Мили ниоткуда - Барбара Сэвидж
Ларри заговорил первым. Я хорошо знала этот его беспечный тон, призванный скрыть нервное напряжение:
— Привет. Как дела? Сколько здесь превосходных машин!
Его слова были встречены ледяным молчанием.
— Скажите, мы с женой никак не можем отыскать воздушный насос в городе, не могли бы вы одолжить свой, чтобы я подкачал и установил шину.
Кто-то сплюнул на пол табачную жвачку, а я начала пятиться к двери. Но прежде, чем я до нее добралась, самый здоровый из них нарушил молчание, показывая нам, чтобы мы следовали за ним. Мы с Ларри буквально на цыпочках пронесли свои худосочные велосипеды мимо рядов гнусных машин к центру помещения.
— Вот насос, мужик. Теперь разуй глаза на шкалу, — прорычал детина. — Шиз, эта шина рассчитана не больше чем на тридцать фунтов, и обрати внимание, я не любитель бесшумных взрывов, а ты, похоже, этого добьешься, пробуя вот этот могучий насос на своей бесполезной резинке.
Остальные ржали и качали головами. Они-то знали, что шину непременно разнесет на части, и ставили на тридцать фунтов и ниже. Правда, один чудак дал тридцать пять. Ларри присоединил насос к шине, нажал на клапан, а здоровяк стал следить за шкалой и оглашать показания.
— Пятнадцать — двадцать — двадцать пять — тридцать — тридцать пять.

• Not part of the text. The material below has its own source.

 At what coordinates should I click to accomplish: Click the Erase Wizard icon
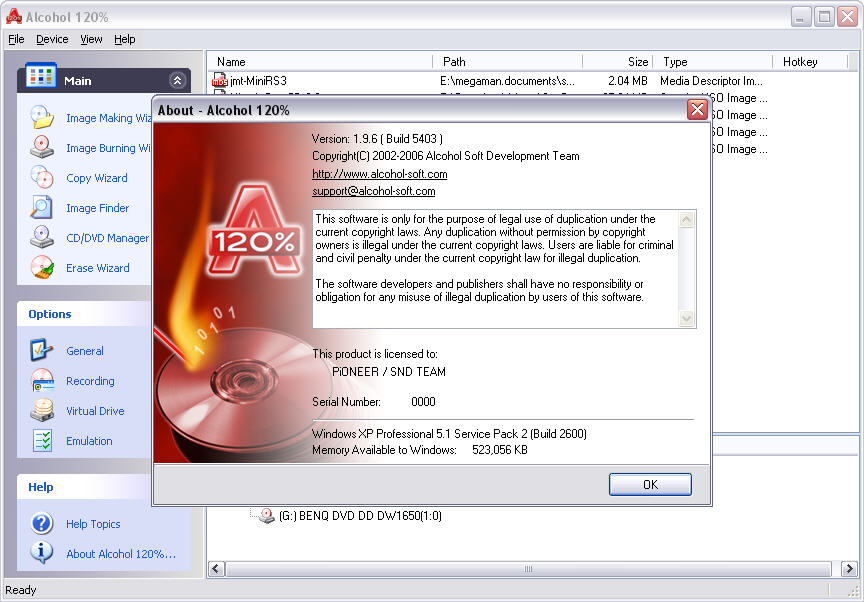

Широкие улыбки знатоков стали вянуть.
— Сорок — сорок пять — пятьдесят.
Нахмуренные брови выражали явное замешательство.
— Пятьдесят пять — шестьдесят — шестьдесят пять — семьдесят.

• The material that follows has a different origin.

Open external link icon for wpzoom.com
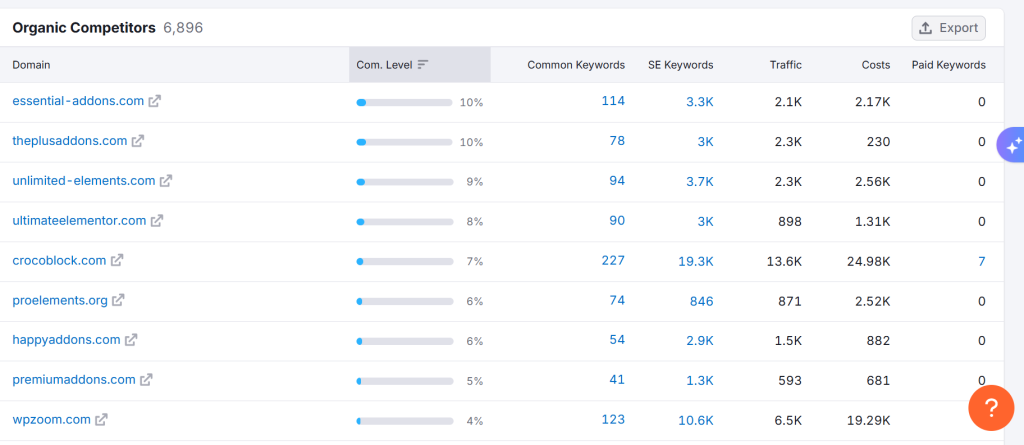 [x=101, y=420]
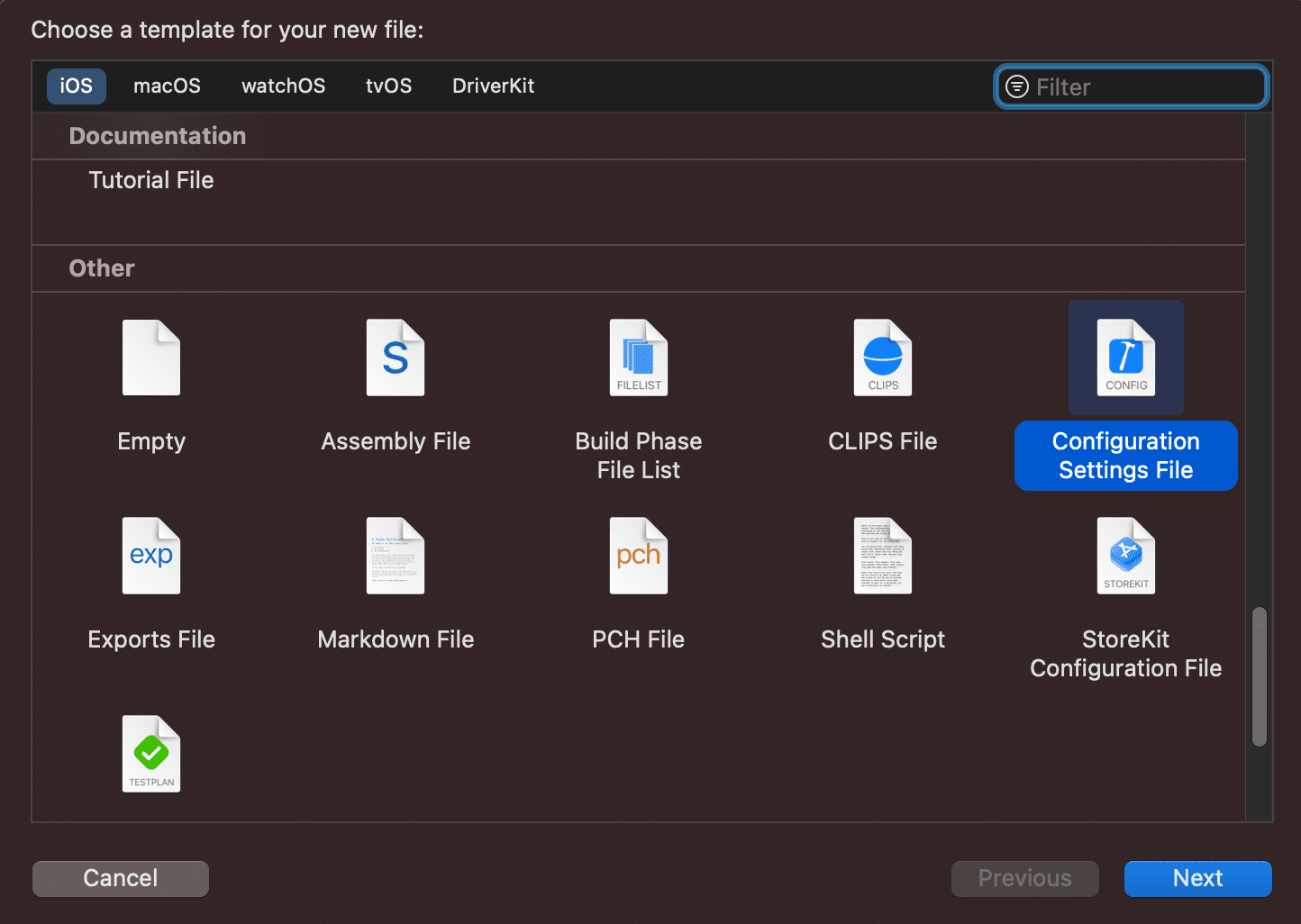Screen dimensions: 1301x924
Task: Select the Shell Script template icon
Action: point(883,557)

Диктор заткнул уши и скосил глаза. Несколько человек отошли в дальний конец помещения.
— Семьдесят пять — восемьдесят.
Я взглянула на здоровяка. Его глаза так расширились, что занимали теперь треть лица.
— Шизнутый, ты же взорвешь меня вместе с шиной! — заорал он, отбегая подальше. Ларри стал отсчитывать показания сам, и в его голосе слышалось злорадное удовлетворение.
— Девяносто — девяносто пять — сто — сто десять. Все, готово.
Ларри и я осмотрелись. За толстыми хромированными спицами можно было обнаружить маленькие блестящие глазки, тускнеющие от недоумения. Ларри отсоединил насос и прокричал, не обращаясь ни к кому персонально:
— Спасибо! Удачная у вас вышла шутка. Подкачаю еще, когда буду дома. Не хочу больше отнимать у вас время.
Ни один из байкеров не двинулся из своего укрытия, когда мы выкатывались из помещения. Вывеска из бамперной наклейки на входной двери гласила: «ГОСПОДЬ ЕЗДИТ НА ХАРЛЕЕ».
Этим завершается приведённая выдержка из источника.